Vivemos mais, mas 'carregados' de doenças crónicas, como a diabetes, as doenças cardiovasculares e o cancro, a grande maioria das quais associada a hábitos alimentares desequilibrados.

O investimento na promoção da saúde através da alimentação deve ser um dos desígnios do Estado, através de uma política que garanta plenamente o direito humano à alimentação adequadaEste perfil epidemiológico da população impõe um maior esforço financeiro ao Serviço Nacional de Saúde, que se vai agravar ainda a médio e longo prazo.

Por tudo isto, o investimento na promoção da saúde através da alimentação deve ser um dos desígnios do Estado, através de uma política que garanta plenamente o direito humano à alimentação adequada. Este deve ser um direito de todos os portugueses.

Todos os portugueses devem ter o direito a uma alimentação saudável, acessível, de qualidade, em quantidade suficiente, sustentável do ponto de vista ambiental, cultural, económico e social, que seja promotora da saúde e da qualidade de vida.

É um direito que não se encontra diretamente consagrado na Constituição da República Portuguesa, mas surge como direito fundamental na Declaração Universal dos Direitos do Homem de 1948, que Portugal subscreveu, como parte integrante de um direito para assegurar a saúde e o bem-estar.

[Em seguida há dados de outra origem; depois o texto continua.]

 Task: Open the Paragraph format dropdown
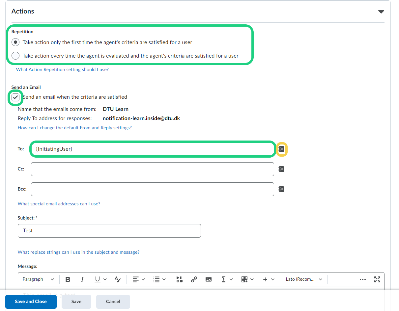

A realidade alimentar portuguesa exige a intervenção de todos os envolvidos no sistema alimentar. A recém criação do Conselho Nacional de Segurança Alimentar e Nutricional constitui uma nova esperança. É, inclusive, um marco de sobeja importância, ao colocar verdadeiramente a alimentação e nutrição na agenda política e ao considerar a garantia do direito humano a uma alimentação adequada como fundamental para a promoção da saúde e da qualidade de vida e como essencial na prevenção da doença.

Assim, a criação deste Conselho, enquanto plataforma com participação pluriministerial, da sociedade civil e outras organizações, irá contribuir para uma visão integrada das matérias de segurança alimentar e nutricional, envolvendo todos os atores que condicionam direta ou indiretamente a produção, a distribuição e o consumo dos alimentos. Uma das competências do Conselho é a elaboração e aprovação da Estratégia Nacional de Segurança Alimentar e Nutricional, colocando este tema, pela primeira vez, como principal prioridade do Governo. Será um instrumento essencial para reduzir a carga de doença relacionada com a alimentação.

Tal como o conceito de 'Saúde em Todas as Políticas', a alimentação em todas as politicas deve ser muito mais do que uma estratégia política de intersectorialidade na alimentação. Deve assentar na convicção de que os ganhos em saúde através de uma alimentação adequada dependem de forma indissociável dos estilos de vida de cada indivíduo e do ambiente que o rodeia.

A alimentação adequada para todos os portugueses é uma questão de política pública. Está ao nosso alcance melhorar os hábitos alimentares da população. Assim haja vontade política."